Study: Spain’s Cueva de Ardales Was Used by Ancient Humans for Over 50,000 years

Cueva de Ardales is a hugely important Paleolithic site in Malaga, Spain, owing to its rich inventory of rock art. According to new research, Neanderthals entered this cave in the Middle Paleolithic, over 65,000 years ago and left traces of symbolic practices on the cave walls; thereafter the cave was repeatedly visited by Homo sapiens all the way to the Late Neolithic/Chalcolithic period.

Excavation area in Cueva de Ardales with evidence from the Middle Paleolithic period. Image credit: Ramos-Muñoz et al. / CC-BY 4.0.

Excavation area in Cueva de Ardales with evidence from the Middle Paleolithic period. Image credit: Ramos-Muñoz et al. / CC-BY 4.0.

Cueva de Ardales is the most outstanding cave with Paleolithic rock art in southern Iberia.

The cave is located near the village of Ardales, in a mountain know as Cerro de la Calinoria, at 565 m above sea level and at about 50 km north of the Mediterranean coast.

It was discovered in 1821 after an earthquake exposed a cave entrance previously sealed by deposits.

Cueva de Ardales contains over 1,000 paintings and engravings found on a wide variety of surfaces including walls, ceilings, ground rocks, speleothems and collapsed blocks.

They are mainly dated to the Upper Paleolithic, although the recent dating of carbonate crusts on abstract red depictions revealed that some of them are of Neanderthal authorship.

In a paper published in the journal PLoS ONE, University of Cadiz archaeologist José Ramos-Muñoz and colleagues present the results of the first excavations in Cueva de Ardales, which shed light on the history of human culture in the Iberian Peninsula.

A combination of radiometric dating and analysis of remains and artifacts within the cave provide evidence that the site’s first occupants were likely Neanderthals over 65,000 years ago.
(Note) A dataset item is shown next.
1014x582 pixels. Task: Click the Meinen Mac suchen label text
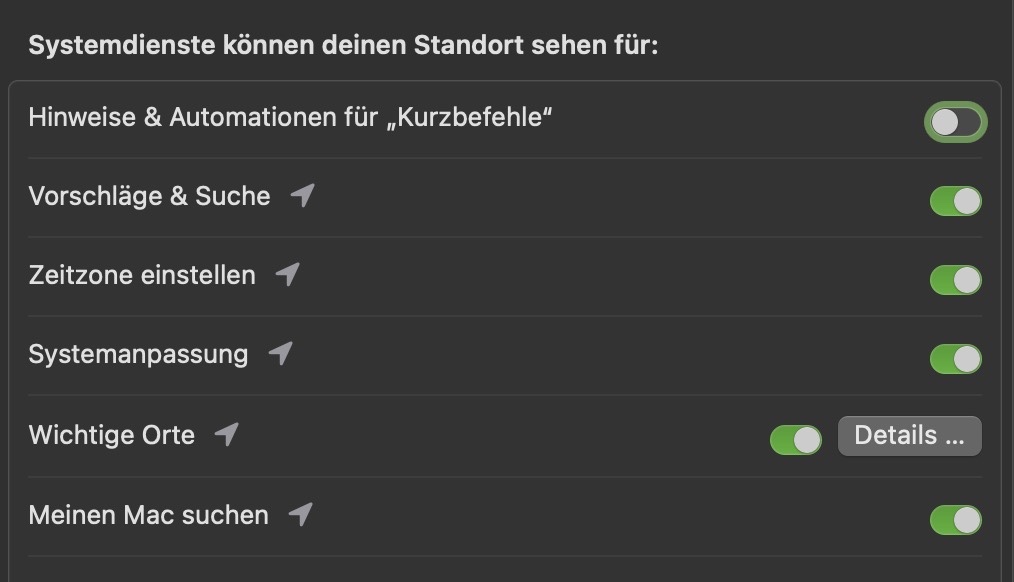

Homo sapiens arrived later, around 35,000 years ago, and used the cave sporadically until as recently as the beginning of the Chalcolithic period (Copper Age).
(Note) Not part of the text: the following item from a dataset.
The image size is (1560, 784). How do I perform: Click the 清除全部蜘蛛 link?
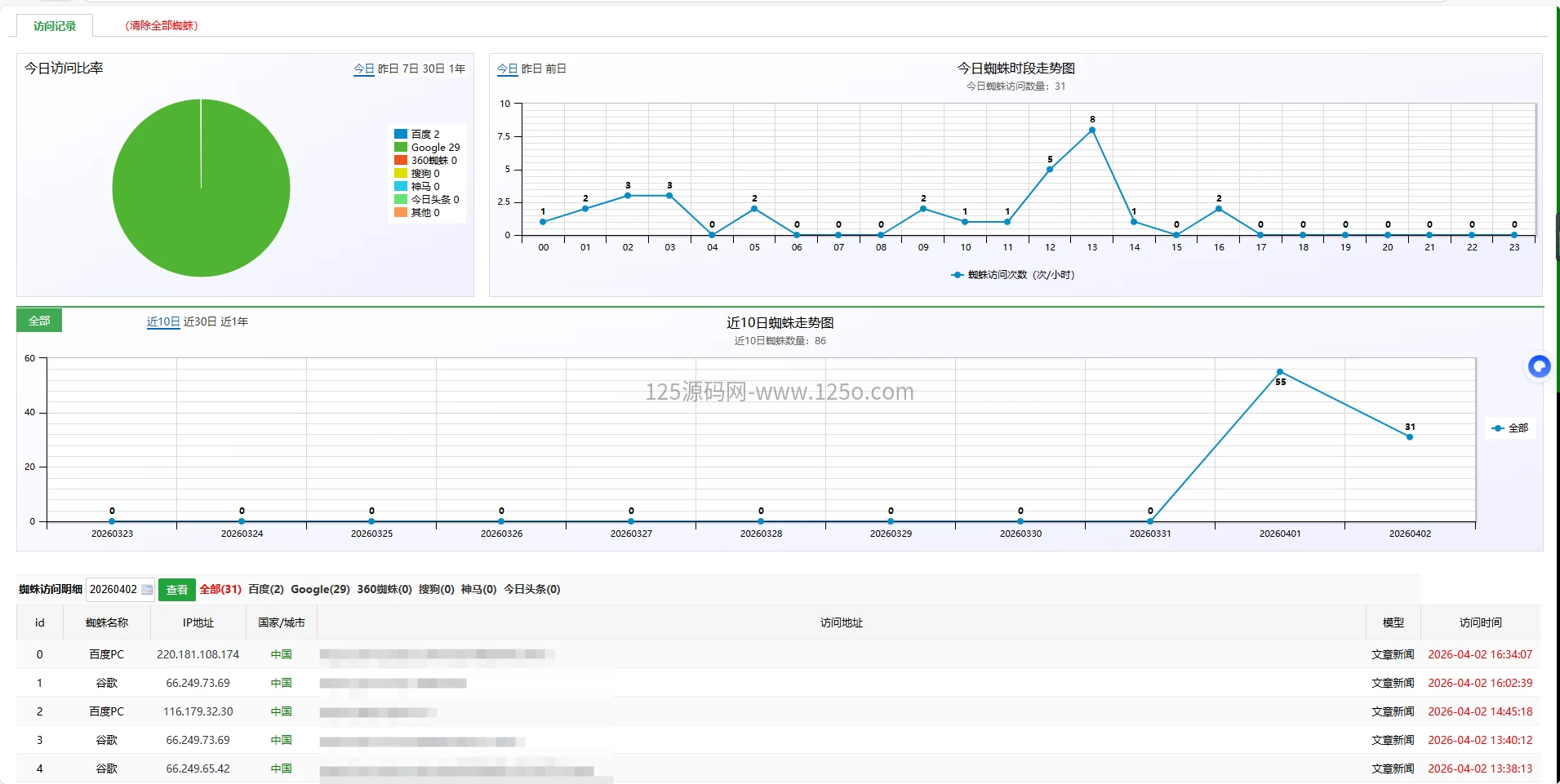pos(162,26)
The oldest rock art in the cave consists of abstract signs such as dots, finger tips, and hand-stencils created with red pigment, while later artwork depicts figurative paintings such as animals.

Human remains indicate the use of the cave as a burial place in the Holocene, but evidence of domestic activities is extremely poor, suggesting humans were not living in the cave.

These results confirm the importance of Cueva de Ardales as a site of high symbolic value.

“This site provides an incredible history of human activity in Spain, and along with similar sites — there are more than 30 other caves in the region with similar paintings — makes the Iberian Peninsula a key locality for investigating the deep history of European culture,” the researchers said.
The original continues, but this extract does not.